# Mine's Bigger Than Yours



## CharlieM1958 (Nov 7, 2006)

Okay, it's not really mine…. it resides in the carpentry shop of the university where I work. This baby was in operation up until a few years ago. It has 38" wheels, stands over 8 1/2 feet tall, and adjusts to take blades anywhere between 18 1/2 and 20 *feet* long. According to the brochure, the crated weight was 3,400 lbs. The saw is vintage 1942. I thought y'all would enjoy a peek.


----------



## marcb (May 5, 2008)

Why isn't it still in service?

Also if you happen to walk buy it, can you get the serial number? I know some oliver lovers who are putting together as much info as they can get.


----------



## CharlieM1958 (Nov 7, 2006)

I've been here 12 years and I know I've seen it run. The carpentry foreman, whose been here 10 years, says it was out of service when he got here, but doesn't know why. He said he tried to start it up once and nothing happened, but we don't really need the saw anymore, so no money or time has been spent trying to fix it.

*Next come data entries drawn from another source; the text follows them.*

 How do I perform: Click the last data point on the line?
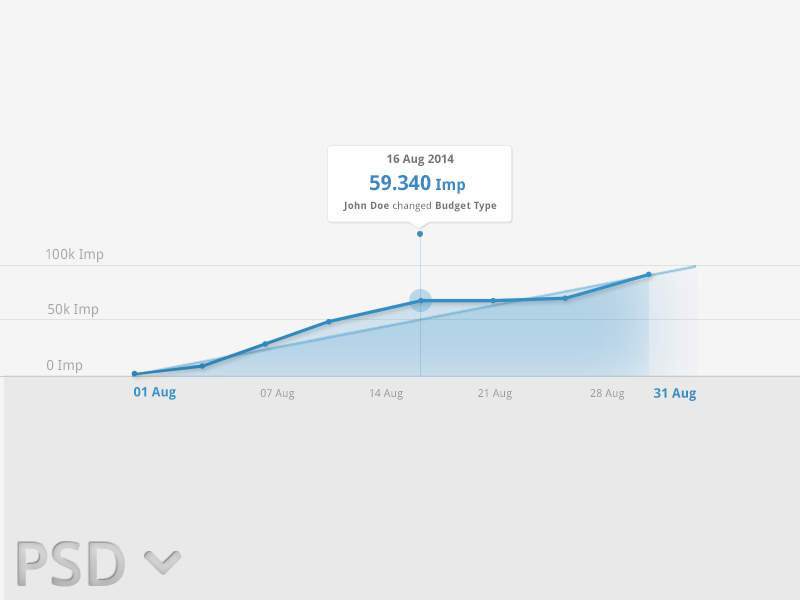649,274
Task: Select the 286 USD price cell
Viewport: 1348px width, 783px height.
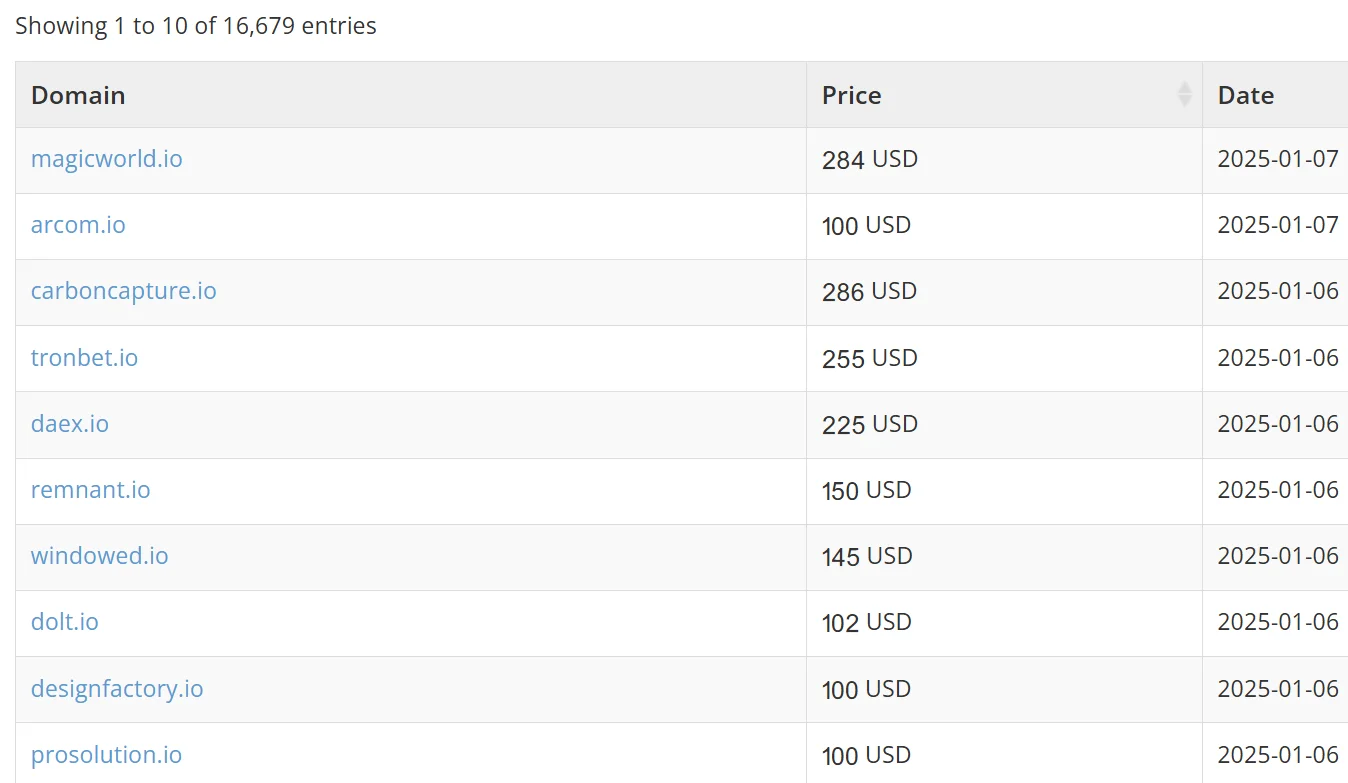Action: pos(1004,292)
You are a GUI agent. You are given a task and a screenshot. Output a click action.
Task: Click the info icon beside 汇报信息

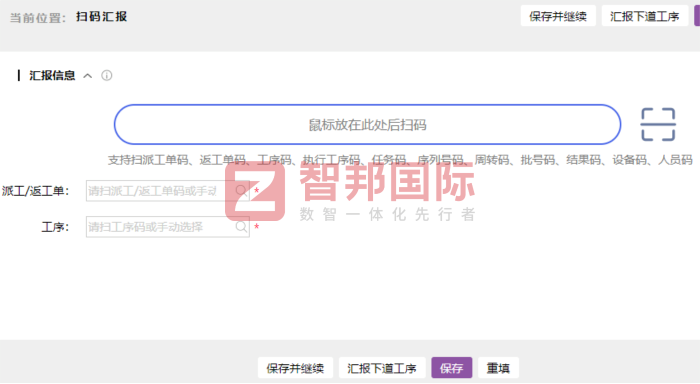[107, 75]
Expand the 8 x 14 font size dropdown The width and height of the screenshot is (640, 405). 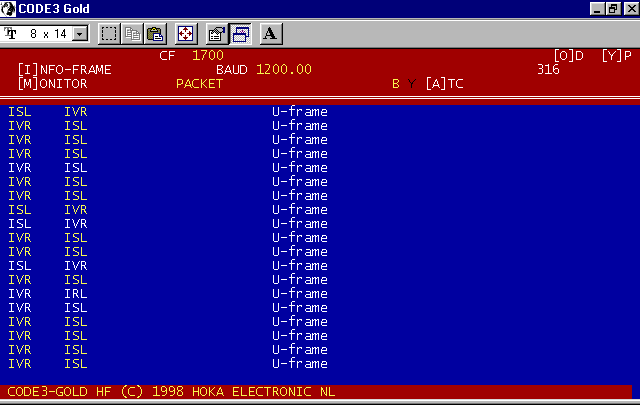pos(81,34)
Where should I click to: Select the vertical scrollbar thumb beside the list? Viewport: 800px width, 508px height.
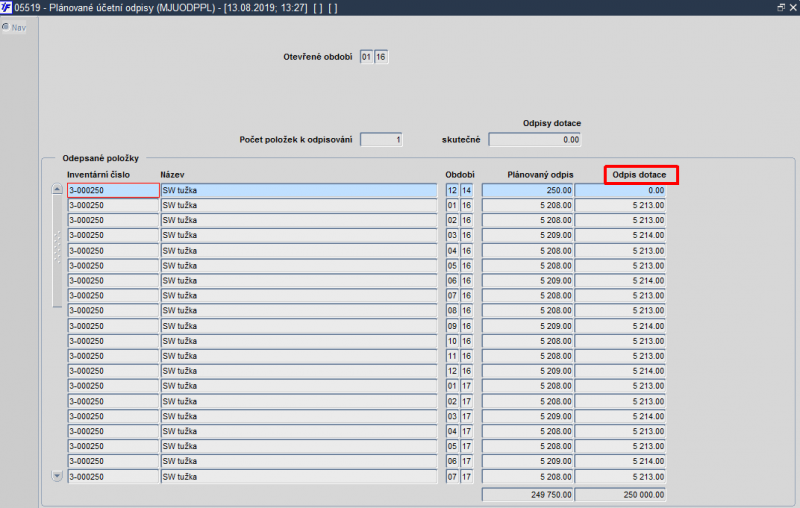coord(57,251)
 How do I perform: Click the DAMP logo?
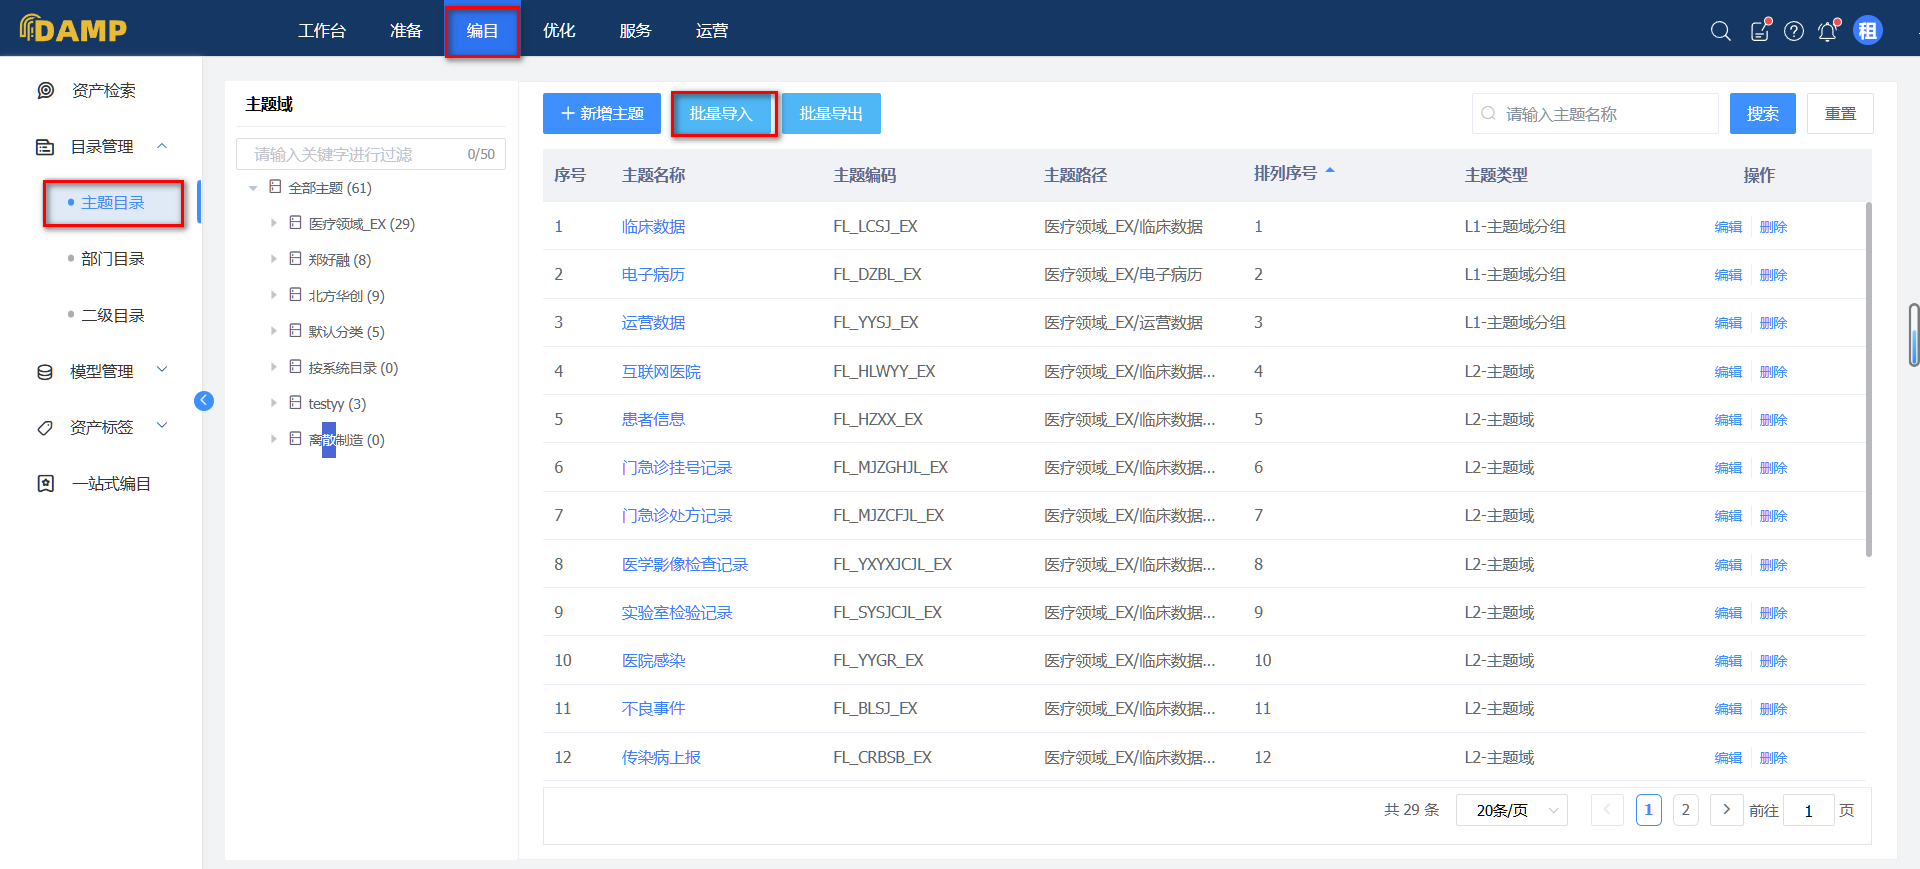74,29
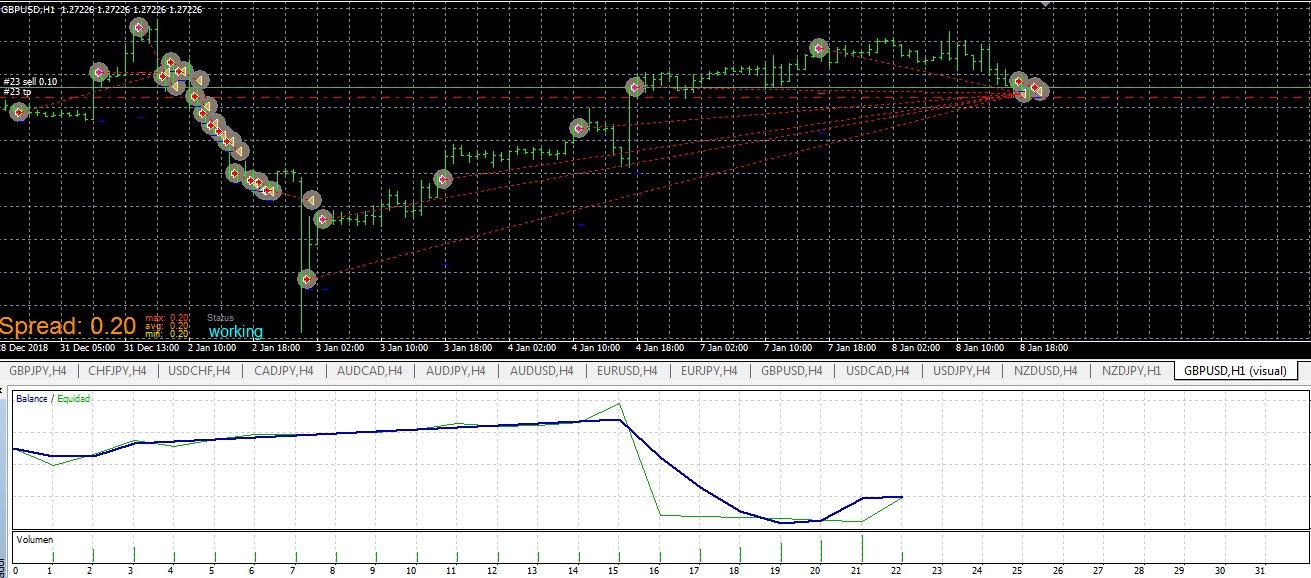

I'll see if I can get close enough to read the serial # .... there's a lot of junk piled up around it as you can see.


----------



## naperville (Jan 28, 2008)

Charlie,
These old machines are great! There is a 36" DoAll bandsaw at University of Illinois at Chicago that I used to use. It would cut very well. It even had a welder on the side to fablicate its own blades.

Tom


----------



## marcb (May 5, 2008)

charlie,

thanks for even trying if you can't get it.

A good closeup of the Oliver badge should show it, Just under the screaming chicken as it is referred to is the model/serial number part.


----------



## lew (Feb 13, 2008)

Gee,

Wonder if I could get that down the basement steps?


----------



## SCOTSMAN (Aug 1, 2008)

Please don't think of buying this if your workshop is way up in the attic. LOL Alistair


----------



## Karson (May 9, 2006)

Nice bandsaw. I'd like to have it. Thats for sure.


----------



## matt1970 (Mar 28, 2007)

i bet with all the knowledge and ingenuity of the LJ's this saw could come back to life!!!!!!!!


----------



## CharlieM1958 (Nov 7, 2006)

marcb:

Here is a closeup of the serial plate.


----------



## marcb (May 5, 2008)

That puts the saw at between July and December of 1950.


----------



## CharlieM1958 (Nov 7, 2006)

Thanks for the info, Marc. We were just guessing.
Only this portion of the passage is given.